Human Dx could eventually help improve the medical education and training of human physicians, says Sanjay Desai, a physician and director of the Osler Medical Training Program at Johns Hopkins University. As a first step in checking the service's capabilities, he and his colleagues ran a study where the preliminary results showed the app could tell the difference between the diagnostic abilities of medical residents and fully trained physicians. Desai wants to see the service become a system that could track the clinical performance of individual physicians and provide targeted recommendations for improving specific skills. Such objective assessments could be an improvement over the current method of human physicians qualitatively judging their less experienced colleagues. The open question, Desai says, is whether the “algorithms can be created to provide finer insights into an [individual] doctor’s strengths and weaknesses in clinical reasoning.”

AI-Assisted Health Care

Human Dx is one of many AI systems being tested in health care. The IBM Watson Health unit is perhaps the most prominent, with the company for the past several years claiming that its AI is assisting major medical centers and hospitals in tasks such as genetically sequencing brain tumors and matching cancer patients to clinical trials. Studies have shown AI can help predict which patients will suffer from heart attacks or strokes in 10 years or even forecast which will die within five. Tech giants such as Google have joined start-ups in developing AI that can diagnose cancer from medical images. Still, AI in medicine is in its early days and its true value remains to be seen. Watson appears to have been a success at Memorial Sloan Kettering Cancer Center, yet it floundered at The University of Texas M. D. Anderson Cancer Center, although it is unclear whether the problems resulted from the technology or its implementation and management.
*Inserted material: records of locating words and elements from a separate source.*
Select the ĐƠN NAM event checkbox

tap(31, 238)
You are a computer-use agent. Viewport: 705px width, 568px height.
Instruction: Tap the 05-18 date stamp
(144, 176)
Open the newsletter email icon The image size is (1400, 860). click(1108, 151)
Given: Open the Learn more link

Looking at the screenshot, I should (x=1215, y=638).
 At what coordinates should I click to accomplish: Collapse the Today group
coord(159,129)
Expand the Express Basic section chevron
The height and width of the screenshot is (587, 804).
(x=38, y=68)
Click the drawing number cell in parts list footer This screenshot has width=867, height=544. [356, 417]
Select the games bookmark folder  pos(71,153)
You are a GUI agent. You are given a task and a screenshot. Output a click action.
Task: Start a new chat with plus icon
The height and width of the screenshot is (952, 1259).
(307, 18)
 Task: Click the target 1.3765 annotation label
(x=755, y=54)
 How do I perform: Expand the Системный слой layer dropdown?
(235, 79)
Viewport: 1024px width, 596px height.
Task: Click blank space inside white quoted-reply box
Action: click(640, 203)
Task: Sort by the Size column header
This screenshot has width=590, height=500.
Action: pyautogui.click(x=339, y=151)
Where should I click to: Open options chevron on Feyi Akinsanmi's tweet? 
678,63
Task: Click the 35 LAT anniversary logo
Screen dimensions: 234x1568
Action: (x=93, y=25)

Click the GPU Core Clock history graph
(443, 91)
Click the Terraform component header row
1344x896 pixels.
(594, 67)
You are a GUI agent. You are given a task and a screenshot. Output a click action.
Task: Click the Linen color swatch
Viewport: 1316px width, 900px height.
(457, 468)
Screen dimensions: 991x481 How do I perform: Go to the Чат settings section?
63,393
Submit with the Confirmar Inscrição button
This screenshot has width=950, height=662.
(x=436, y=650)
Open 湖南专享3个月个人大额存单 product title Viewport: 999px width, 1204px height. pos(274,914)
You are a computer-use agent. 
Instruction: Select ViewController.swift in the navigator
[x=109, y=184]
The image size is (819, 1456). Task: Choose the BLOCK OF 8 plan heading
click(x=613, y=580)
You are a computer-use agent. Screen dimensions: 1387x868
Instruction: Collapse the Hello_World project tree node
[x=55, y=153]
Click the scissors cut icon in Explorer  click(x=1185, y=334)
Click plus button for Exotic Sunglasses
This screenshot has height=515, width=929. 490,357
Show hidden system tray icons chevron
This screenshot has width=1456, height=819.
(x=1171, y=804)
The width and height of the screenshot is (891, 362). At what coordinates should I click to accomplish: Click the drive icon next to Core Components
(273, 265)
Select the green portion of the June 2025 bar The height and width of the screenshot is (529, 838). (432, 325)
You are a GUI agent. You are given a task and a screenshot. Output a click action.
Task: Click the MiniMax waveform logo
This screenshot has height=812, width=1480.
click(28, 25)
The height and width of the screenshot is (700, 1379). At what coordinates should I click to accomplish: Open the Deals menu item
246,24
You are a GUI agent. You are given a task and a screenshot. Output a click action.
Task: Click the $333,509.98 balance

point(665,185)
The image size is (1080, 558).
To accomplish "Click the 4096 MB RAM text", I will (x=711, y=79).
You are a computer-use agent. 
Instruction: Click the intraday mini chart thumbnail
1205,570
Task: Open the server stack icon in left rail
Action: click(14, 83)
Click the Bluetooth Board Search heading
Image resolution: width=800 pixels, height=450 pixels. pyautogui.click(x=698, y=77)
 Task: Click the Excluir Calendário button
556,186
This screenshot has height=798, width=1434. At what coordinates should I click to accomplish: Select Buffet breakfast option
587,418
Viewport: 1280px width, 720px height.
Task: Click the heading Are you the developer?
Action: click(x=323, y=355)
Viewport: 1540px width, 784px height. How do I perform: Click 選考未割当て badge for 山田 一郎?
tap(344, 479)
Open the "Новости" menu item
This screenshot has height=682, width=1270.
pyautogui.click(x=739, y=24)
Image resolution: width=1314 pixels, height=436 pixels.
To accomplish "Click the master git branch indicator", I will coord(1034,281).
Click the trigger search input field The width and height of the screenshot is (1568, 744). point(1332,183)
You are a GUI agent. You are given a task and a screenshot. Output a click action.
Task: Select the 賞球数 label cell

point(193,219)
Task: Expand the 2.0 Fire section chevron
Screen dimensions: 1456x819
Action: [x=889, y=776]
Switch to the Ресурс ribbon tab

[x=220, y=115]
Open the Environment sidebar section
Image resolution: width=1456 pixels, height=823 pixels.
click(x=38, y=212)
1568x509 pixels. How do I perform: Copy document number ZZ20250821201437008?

The Human Dx Project also faces questions in achieving widespread adoption, according to Mehrotra and Desai. One prominent challenge involves getting enough physicians to volunteer their time and free labor to meet the potential rise in demand for remote consultations. Another possible issue is how Human Dx's AI quality control will address users who consistently deliver wildly incorrect diagnoses. The service will also require a sizable user base of medical specialists to help solve those trickier cases where general physicians may be at a loss.

In any case, the Human Dx leaders and the physicians helping to validate the platform's usefulness seem to agree that AI alone will not take over medical care in the near future. Instead, Human Dx seeks to harness both machine learning and the crowdsourced wisdom of human physicians to make the most of limited medical resources, even as the demands for medical care continue to rise. “The complexity of practicing medicine in real life will require both humans and machines to solve problems,” Komarneni says, “as opposed to pure machine learning.”